毎年開催している蔵の作品展、今年も見事な作品が並び見る人の心を和ませてくれました。ことに吉川洋子さんの作品には心を奪われました。緻密で繊細な和紙ちぎり絵に皆さん驚かれ、あちこちから『凄い』の言葉が聞かれました。

絵の具等は一切使わず、薄く剥いだ和紙を重ね合わせグラデーションを出す技法や古い着物を使った様々な作品は本当に素晴らしい物でした。

作品展が終わって、ご覧頂いた方々から『吉川さんの作品は凄かったわ。良い物を見せて頂きました。』と多くの感想をいただきました。

また、地域の皆様から寄せられた作品展も好評をいただきました。昨年からのコロナ過での開催でしたが、多くの方に見て頂きました。ありがとうございました。写真では、和紙ちぎり絵が分かりにくいのですが、もう一度ご覧下さい。

林田七夕祭り 古民具再生工房作品展&日本画展

 

今年は、コロナ過での開催となり、いつもは短冊に願い事を書いて笹に取り付けている姿を見る度に今年も開催できて良かったと思っていましたが、感染予防のためご来館者にも参加して頂く笹飾りは取りやめました。残念です。来年はご参加いただけるような七夕になればと思っています。

七夕祭りと同時開催の『妻木敏保古民具再生工房作品展』では、今では使われることのなくなった昔の道具を再生して命を再び吹き込んだ作品を展示してみて頂きました。三木家とともに時代をともに生きてきた道具たちばかりです。妻木さんの作品を見ていると物というよりは自分たちの生活を支えてくれた道具に対してのいたわりや感謝の気持ちに感銘し、今の流行の言葉で言えばSDGsの心意気を感じました。

また、内蔵では、日本画展も開催。日本の四季や日本に居ながら世界の景色を見せていただきました。

もう一度写真でお楽しみください。

林田ひな祭り

昨年は、開催期間途中で臨時休館となってしまいましたが、今年は最後まで開催することができました。ここ数年は江戸時代のお雛様を展示しておりましたが、今年は、地域の方々の手作りの愛らしいお雛様が並びました。

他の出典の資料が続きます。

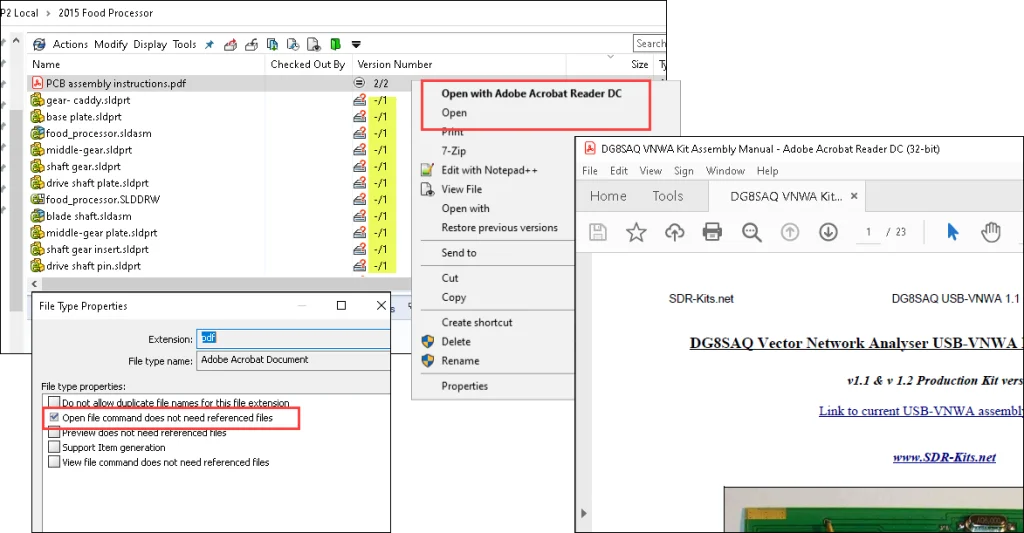Open the www.SDR-Kits.net hyperlink

pyautogui.click(x=944, y=457)
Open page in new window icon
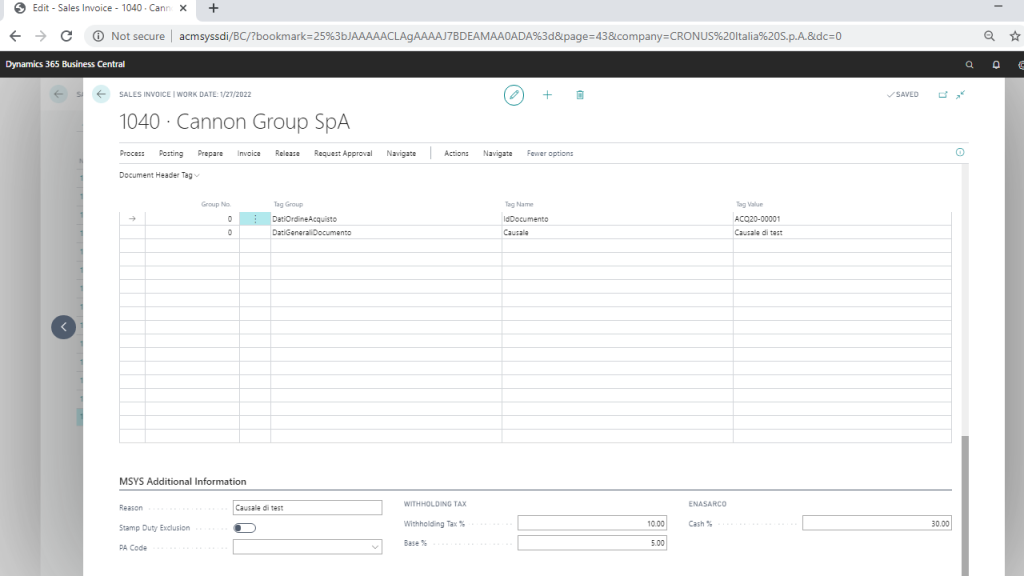 pos(942,95)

同時に三木家10年のあゆみ写真展が開催中であったことから、例年に比べるとお雛様が少ないもののたくさんの方に見ていただけました。

もう一度写真でお楽しみください。

三木家10周年記念「10年のあゆみ写真展」

林田大庄屋旧三木家住宅は、平成22年7月2日に一般公開が始まり、今年で10周年を迎えました。

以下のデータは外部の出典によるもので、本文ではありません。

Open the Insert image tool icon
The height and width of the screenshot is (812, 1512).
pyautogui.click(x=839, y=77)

当初、5周年記念で人気を博した「渡辺うめ人形展 あぜみちの詩」を開催する予定でした。しかし、新型コロナウィルス感染症が日常の生活を一変させ、開催を変更せざるを得ませんでした。やむなく10周年記念「10年のあゆみ写真展」を開催しましたが、色々な方々に支えらた10年であったことが改めて思い起こされました。

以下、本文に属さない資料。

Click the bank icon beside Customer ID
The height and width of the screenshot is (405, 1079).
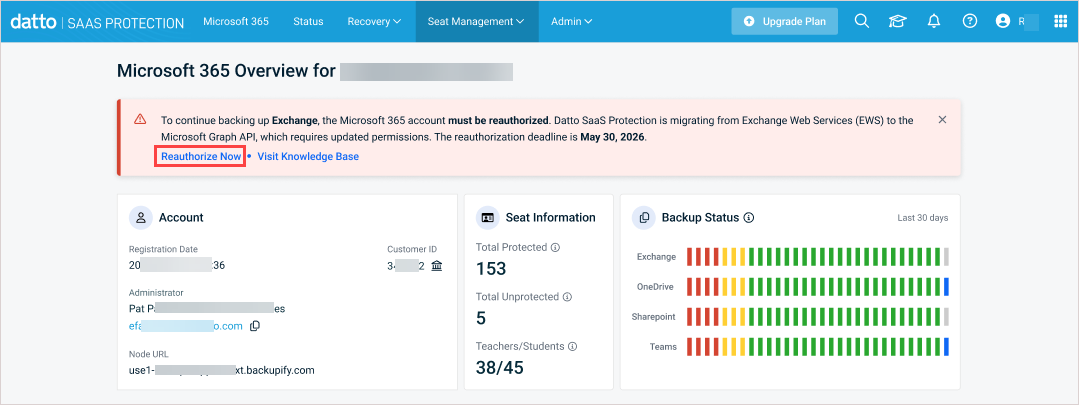[x=436, y=266]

10月2日~3月22日までの期間開催された写真展でしたが、皆様に楽しんでいただけるようにとこれまでに人気のあった人形展などを作者や関係者のご協力で一部再現し展示することもできました。

イベントをきっかけに交友が始まった方が駆けつけて下さったり、お客様の中には、展示していた写真の中にご自分を見つけ喜んでおられる方も・・・。

これからも季節を味わえるような企画を取り入れながら、皆さんに喜んでいただけるイベントをと考えています。

10年間色々と応援していただきありがとうございました。これからもどうぞよろしくお願い申し上げます。